基于MIMO阵列的混合波束赋形算法

低轨(low earth orbit，LEO)卫星通信可以克服恶劣地形影响实现远距离通信，面对突发灾害能快速部署解决通信问题，但是，卫星在保持高速运动的同时采用高频段的信号，容易导致通信时产生严重的信号衰落。针对此问题，基于传统遗传算法提出一种适用于混合波束赋形架构的算法。固定模拟域对数字域进行迭代优化，然后固定数字域对模拟域进行迭代优化，通过共同的待优化矩阵进行联合求解，在固定功率的前提下不断迭代优化矩阵，采用混合波束赋形方法有效减少硬件复杂度，更加接近数字波束赋形的性能。仿真表明，在混合波束赋形架构应用上，相对于传统的正交匹配追踪(orthogonal matching pursuit,OMP)算法，所提算法性能提升了6.61%。

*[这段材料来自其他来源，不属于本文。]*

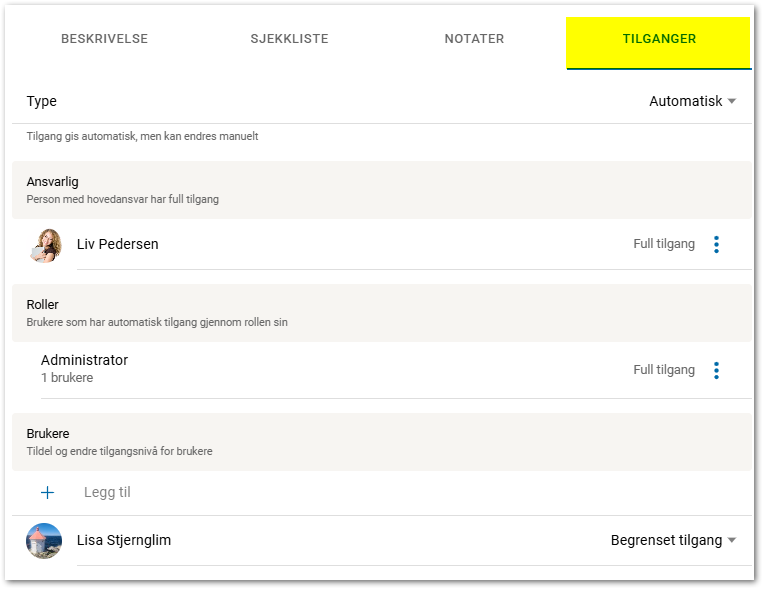Click Full tilgang label beside Administrator
The height and width of the screenshot is (589, 763).
664,370
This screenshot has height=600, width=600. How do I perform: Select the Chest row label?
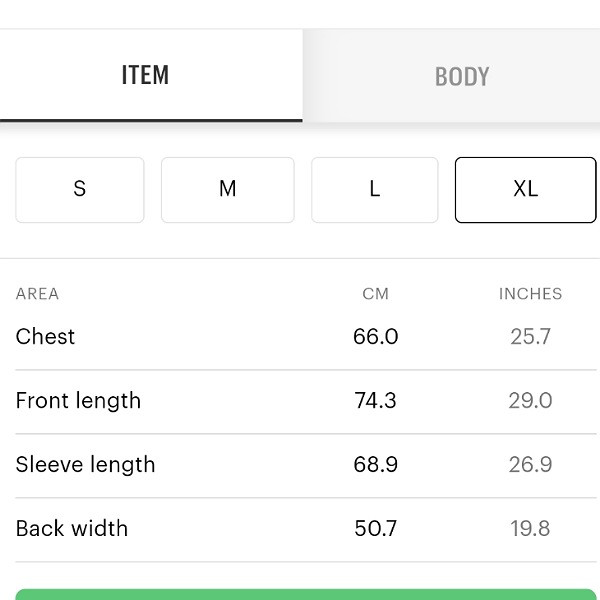tap(46, 337)
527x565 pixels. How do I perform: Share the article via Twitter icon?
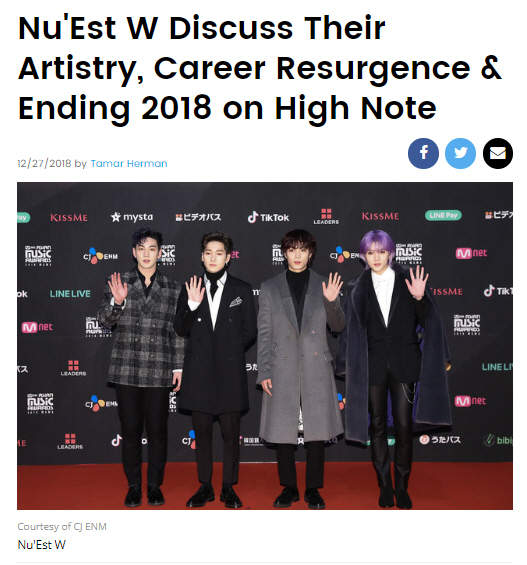pos(460,154)
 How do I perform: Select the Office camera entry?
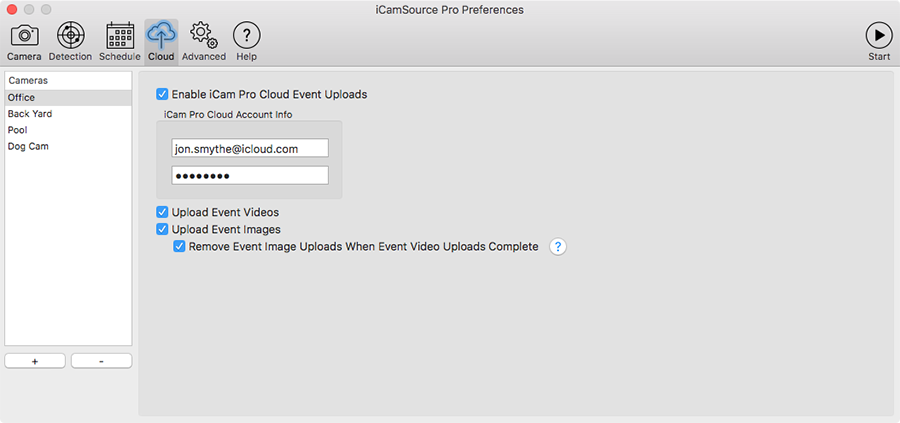point(68,98)
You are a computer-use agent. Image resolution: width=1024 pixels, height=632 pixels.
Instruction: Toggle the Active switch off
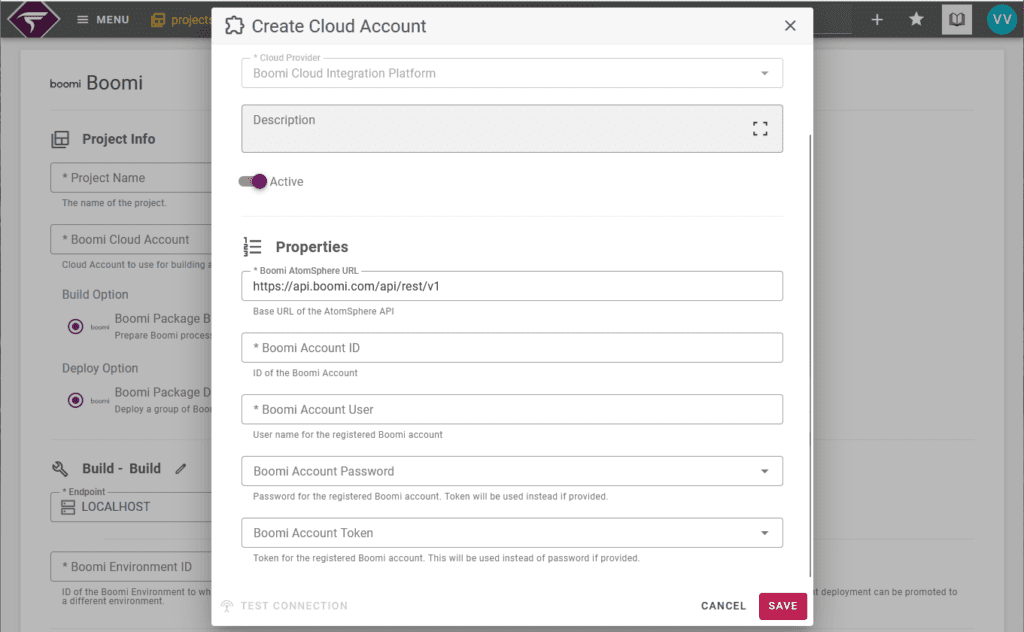point(253,181)
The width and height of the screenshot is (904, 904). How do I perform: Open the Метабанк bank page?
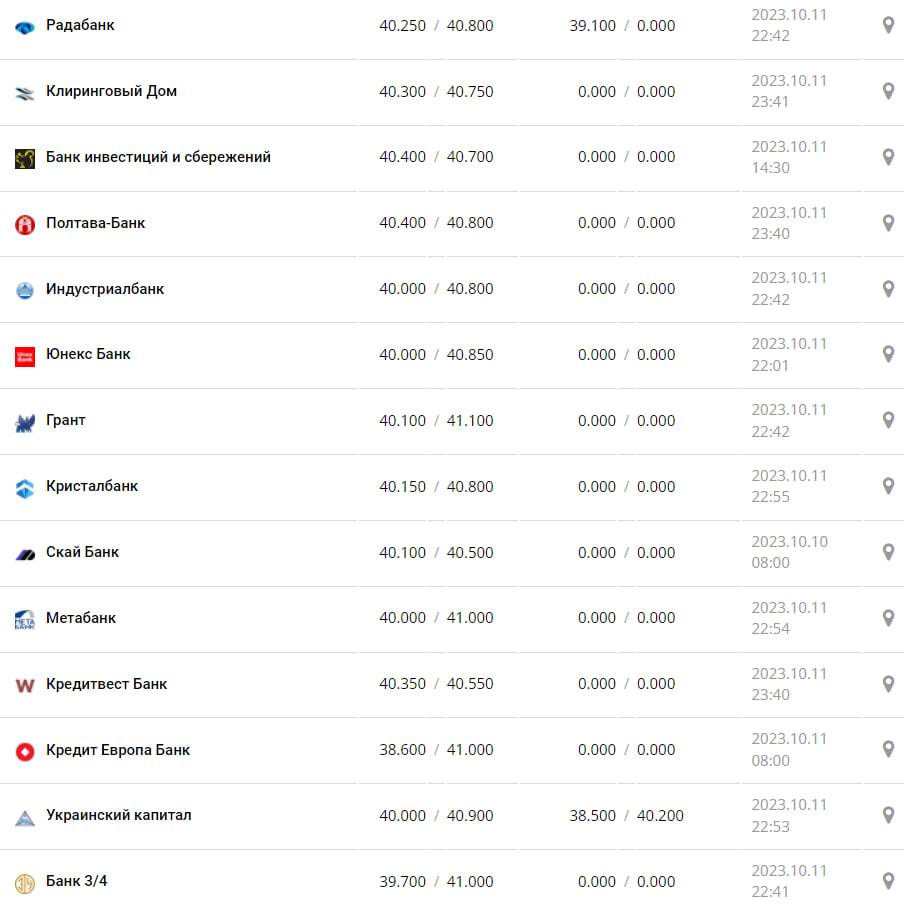tap(81, 618)
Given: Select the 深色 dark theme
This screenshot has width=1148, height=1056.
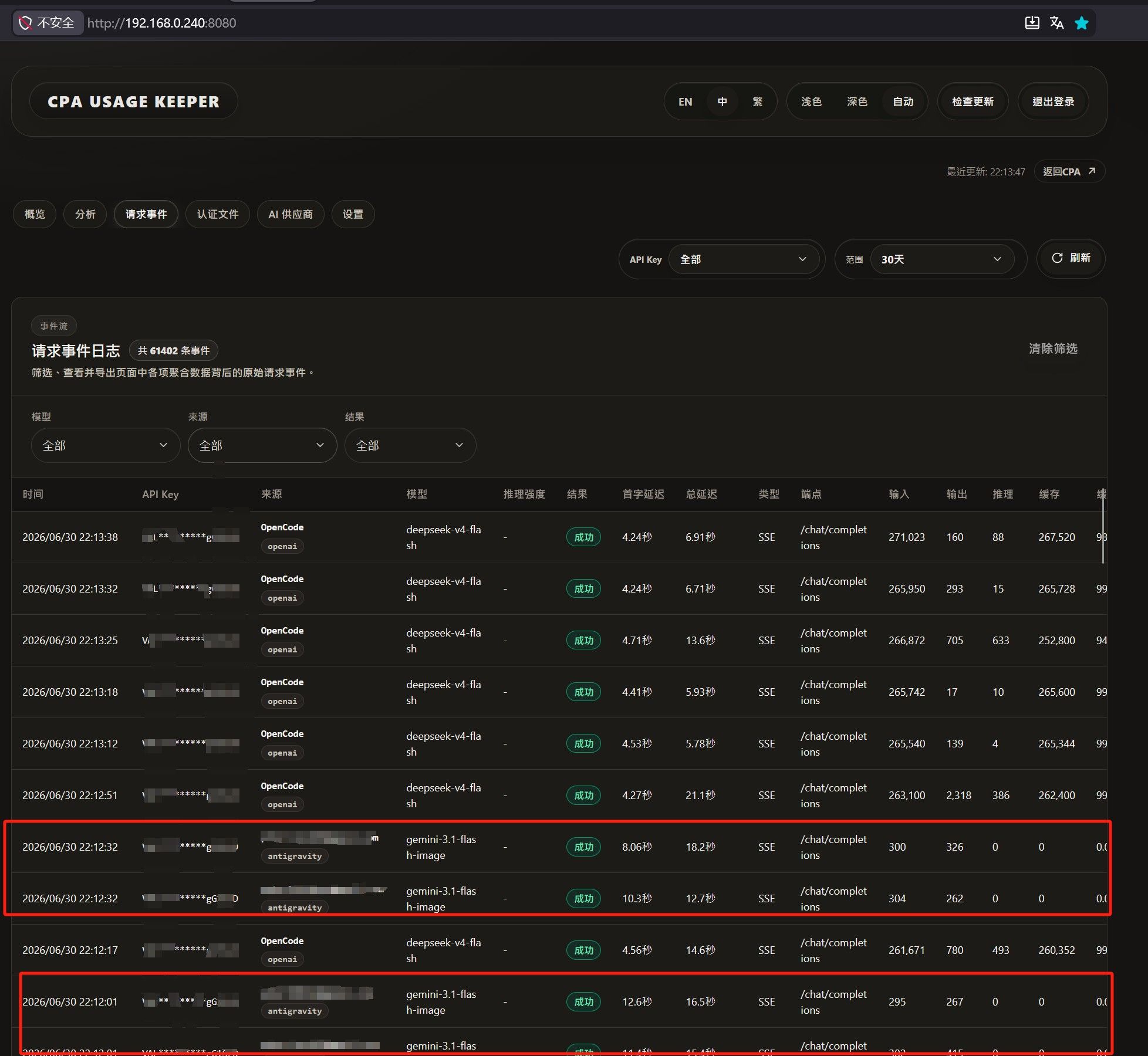Looking at the screenshot, I should point(857,101).

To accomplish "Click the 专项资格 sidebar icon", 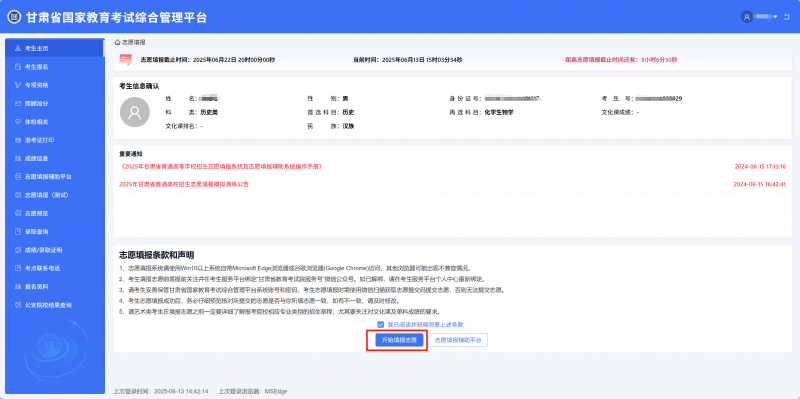I will coord(18,85).
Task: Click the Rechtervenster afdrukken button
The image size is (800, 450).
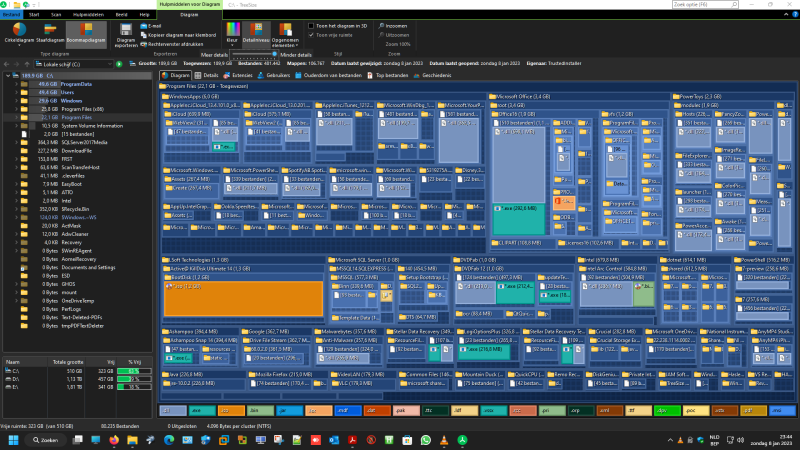Action: pos(179,43)
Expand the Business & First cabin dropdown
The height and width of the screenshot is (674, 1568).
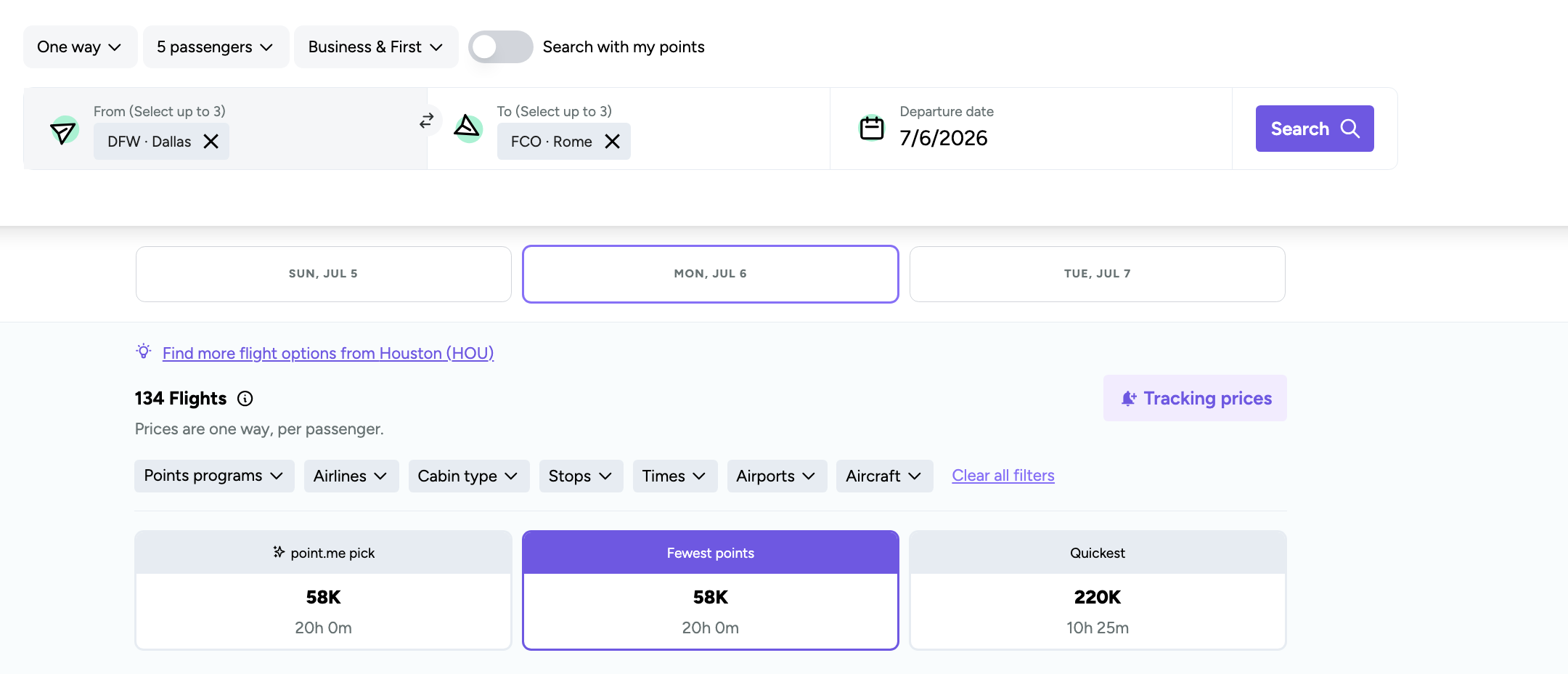click(375, 47)
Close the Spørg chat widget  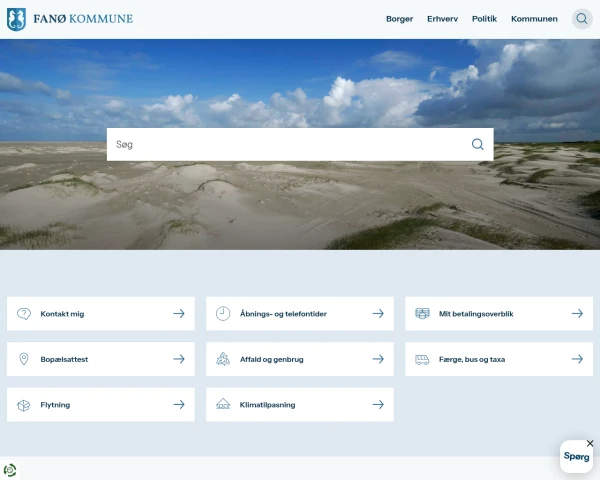coord(590,443)

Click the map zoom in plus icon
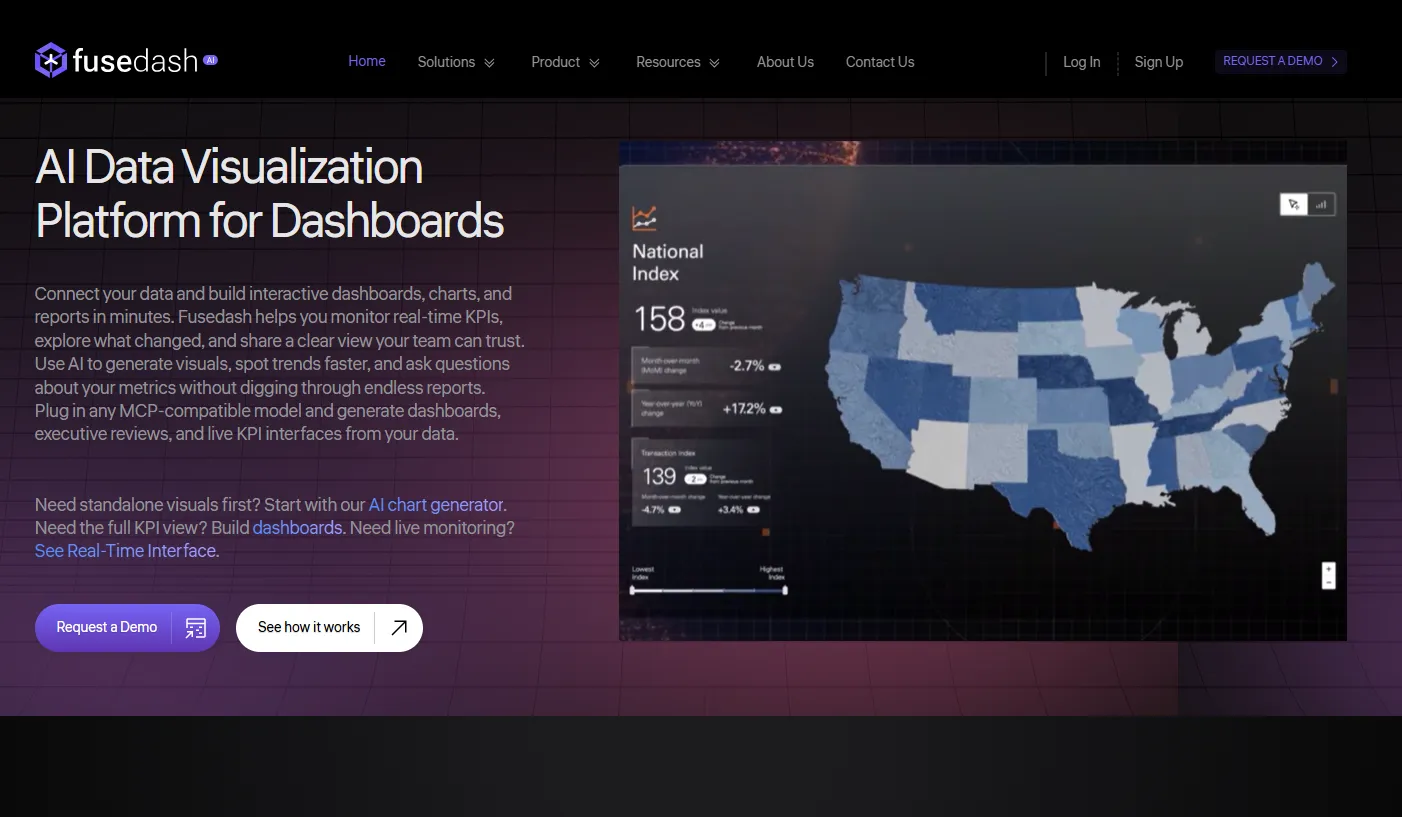point(1328,569)
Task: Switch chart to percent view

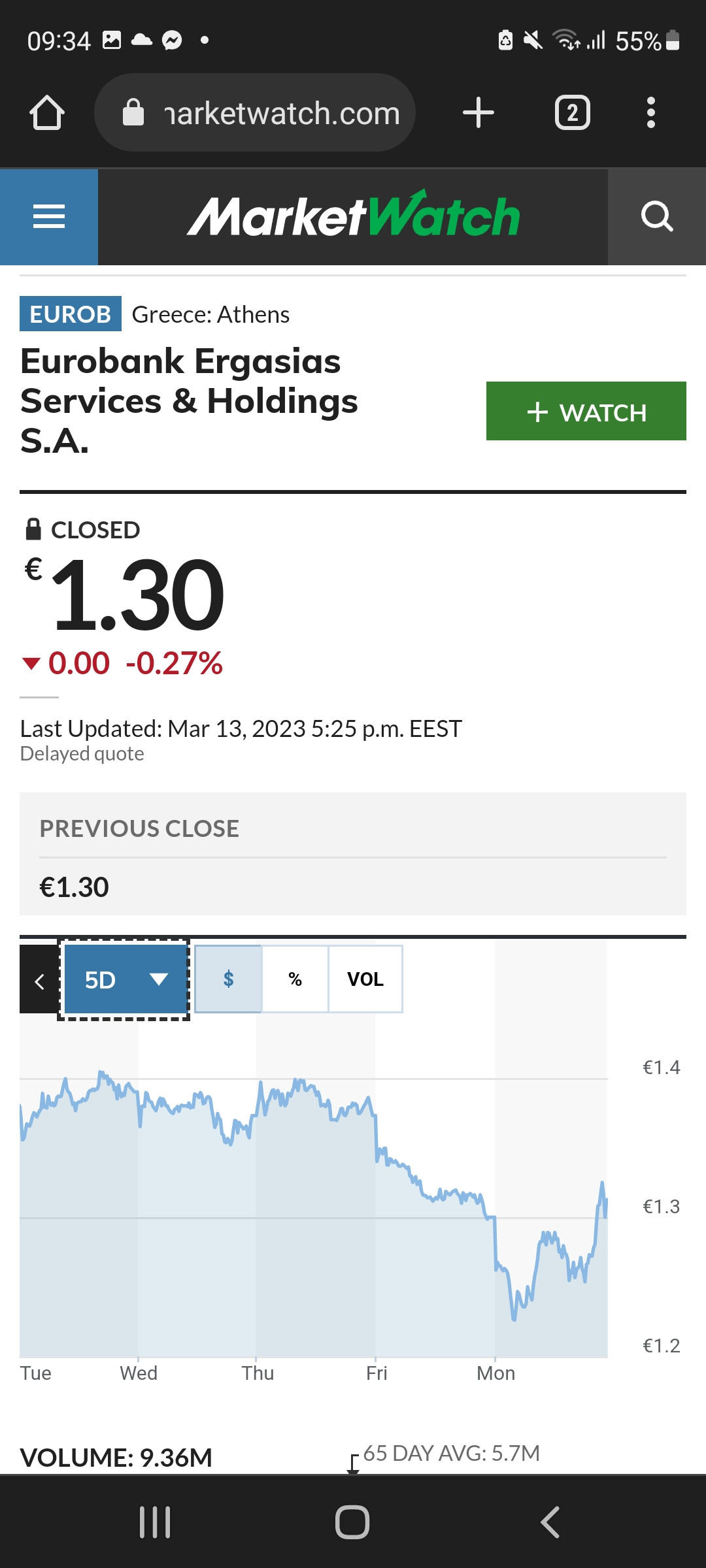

Hybrid beamforming algorithm based on MIMO array

Low earth orbit (LEO) satellite communications is capable of providing the long-distance communication even within harsh terrain, which can be deployed instantly to solve the communication interruption problem incurred by the unpredictable natural disaster. However, the high-speed movement of satellites and the adopted high-frequency signals lead to serious signal fading. Beamforming technology, based on large-scale multiple input multiple output (MIMO) antenna array, can mitigate signal fading effectively through adjusting the weighted coefficients of antenna array. This paper modifies the traditional genetic algorithm and further proposes an algorithm suitable for hybrid beamforming architecture. The fixed analog domain iteratively optimizes the digital domain, and then the fixed digital domain iteratively optimizes the analog domain. The joint solution is carried out through the common matrix to be optimized, and the matrix is optimized through continuous iteration under the premise of fixed power. The hybrid beamforming architecture is utilized to reduce hardware complexity, and the proposed algorithm has the performance closer to that of digital beamforming. Compared with the traditional o rthogonal matching pursuit (OMP) algorithm, the performance of the proposed algorithm applied on hybrid beamforming architecture is improved by 6.61%.